“NEG is dead” without emissions target, says ACT

Photo by veeterzy on Unsplash

The ACT has slammed the Turnbull government’s “complete capitulation” on the emissions reduction pillar of the National Energy Guarantee, saying it has killed off any hope the much maligned policy will do anything to address climate change – and any chance it might win the approval of the states.

As we report here, the federal government announced it would not attempt to legislate an emissions target to underpin the NEG, a policy designed specifically to weave action on climate change into the fabric of the national energy market.

At the same time, the Prime Minster, Treasurer Scott Morrison and energy minister Josh Frydenberg assured they would continue to push down power prices – an effort they would reinforce through the adoption of the recommendations from the Australian Competition and Consumer Commission review.

But those promises failed to distract from the fact that a policy that was supposed to unite climate and energy policy, and to cross party lines, could not even be agreed on by the Liberals – just as the states and territories last week predicted, when they deferred their deliberations to after the Coalition party room vote.

“The NEG is dead,” said ACT minister for climate and energy Shane Rattenbury, in a scathing statement released early Monday afternoon.

“It was hailed as a policy to address the ‘trilemma’ of prices, reliability and emissions reduction.

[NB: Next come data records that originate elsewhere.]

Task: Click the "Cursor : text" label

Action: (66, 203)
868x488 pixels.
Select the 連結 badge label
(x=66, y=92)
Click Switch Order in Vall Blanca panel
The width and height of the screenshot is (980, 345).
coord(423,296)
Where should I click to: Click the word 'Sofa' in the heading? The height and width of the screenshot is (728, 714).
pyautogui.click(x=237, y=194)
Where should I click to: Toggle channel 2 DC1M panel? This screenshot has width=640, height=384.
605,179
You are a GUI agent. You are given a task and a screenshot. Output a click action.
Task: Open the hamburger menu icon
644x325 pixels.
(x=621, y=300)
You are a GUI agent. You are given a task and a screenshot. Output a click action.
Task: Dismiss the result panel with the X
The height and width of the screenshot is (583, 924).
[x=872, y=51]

Instead, federal energy policy is being determined by the worst, climate change denying elements of the Liberal Party,” he said.

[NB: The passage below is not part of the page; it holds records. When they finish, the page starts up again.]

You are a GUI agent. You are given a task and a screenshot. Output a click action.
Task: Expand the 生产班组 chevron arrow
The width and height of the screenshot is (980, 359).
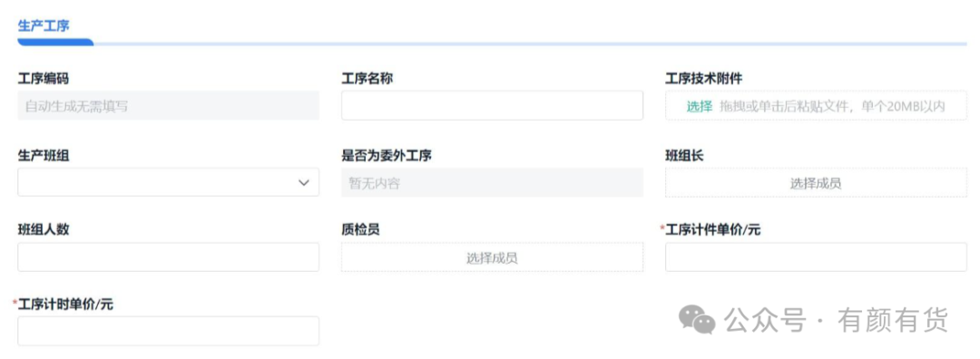click(304, 183)
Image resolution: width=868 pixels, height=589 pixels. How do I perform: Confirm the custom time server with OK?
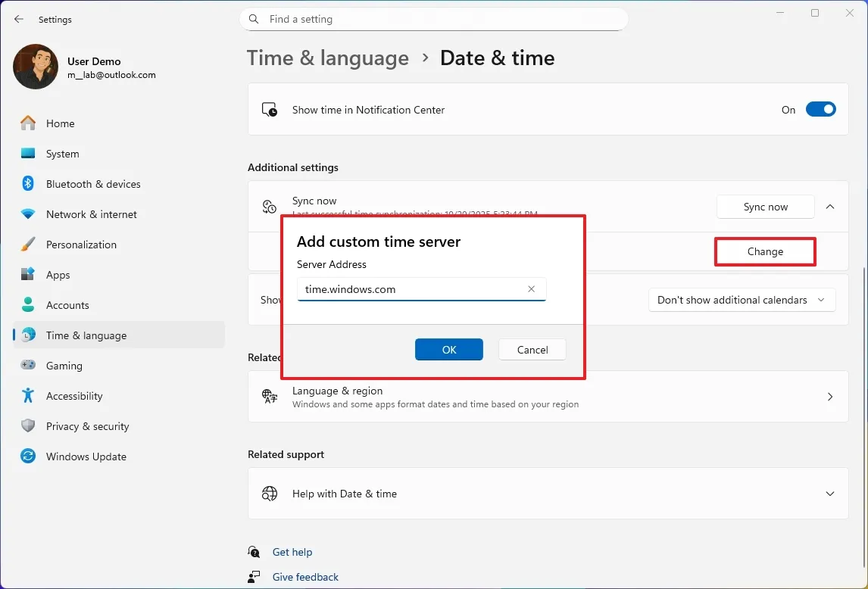(448, 349)

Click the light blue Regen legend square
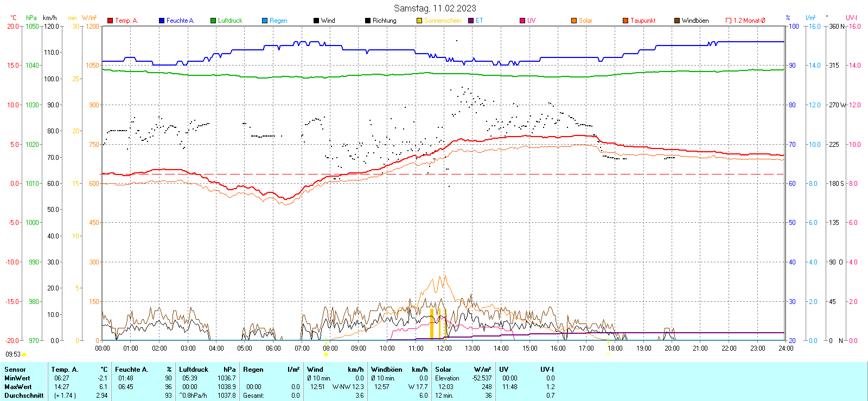tap(265, 21)
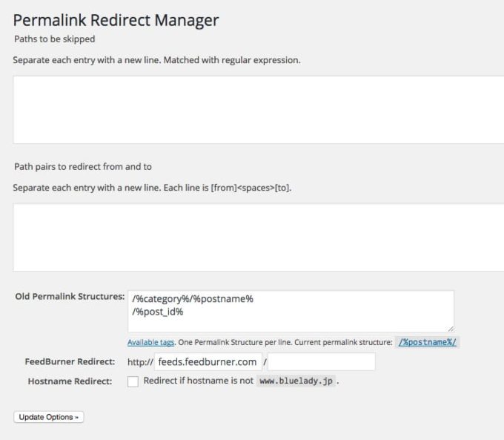The image size is (504, 440).
Task: Place cursor on the /%post_id% line
Action: (x=158, y=312)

“The federal government has now completely capitulated on emissions and climate change, and abandoned the Paris Climate Change commitments.Energy consumers will continue to pay for the federal government’s policy chaos.”

Rattenbury also said that while the ACT supported some of the ACCC’s recommendations – including the underwriting of new generation capacity – the federal government would need to ensure they were implemented as intended, in the interests of consumers.

“We fear that these recommendations are likely to be instead warped into expensive subsidies for polluting, uneconomical coal – guided as Mr Turnbull is, by extreme views on coal and climate change,” he said.

And he reiterated that, while the government claimed to be singularly focused on cutting power prices, taking action on climate change, and supporting the roll-out of more renewable energy, were some of the best ways to drive down the cost of electricity.

Elsewhere, renewable energy industry lobby group the Smart Energy Council called on voters to “choose sides” in Australia’s ongoing energy policy war, and show their support for renewables and the environment.

“Today is such a significant day…. it is the day the government walked away from any climate change policy, and any support for the renewable energy industry,” said Wayne Smith, the manager of government relations at the SEC.

Speaking as part of a SEC webinar on Monday morning, former Clean Energy Finance Corporation CEO Oliver Yates said it was “totally unacceptable” to have government policy that ignored the science on climate change.

“What we wanted to do was end up with the lowest (electricity) prices possible given the emissions constraint.

“But even (a reduction of 2 per cent in a decade) was too much for the LNP… We have to deal with these people who deny the need to balance our obligations to the environment and our obligations to achieve the lowest price,” Yates said.

“Addressing emissions is nothing more than paying for insurance. Ignoring it is only going to lead to enormous loss in the future.”

As for what this would do to energy market investment, Yates added, that was a “disaster.”

“For investors, we’re looking at an environment that is completely unknown as of today,” he said. “For every asset class – whether you’re in coal, gas or renewables right now, you wouldn’t know what to make of this.

“This is a government that had no intention of addressing emissions… We’ve now gone from the energy trilemma, back to the energy dilemma, because the government refuses to believe in emissions, in climate change.

“(Victorian energy minister) Lily D’Ambrosio was exactly right about Canberra not being able to get their act together,” Yates said.

“This is the complete capitulation to the far right of Australian politics,” said SEC chief John Grimes. “These are the people who want to lock in coal, they want to lock out renewables, they don’t want to make the transition.

“We could be in election mode very quickly. It’s absolutely in the realm of possibility,” he said.

Speaking as part of the same SEC webinar, Melbourne University’s Simon Holmes à Court said this latest development showed that the future of energy in Australia was now all back within the realm of politics.

What was required, he said, was a wholesale change in political messaging.

“In a carbon constrained world, Australia wins,” he said. “We’re the Saudi Arabia of renewable energy, we’ve got it all.

“That message of hope, rather than fear, has got to get through.”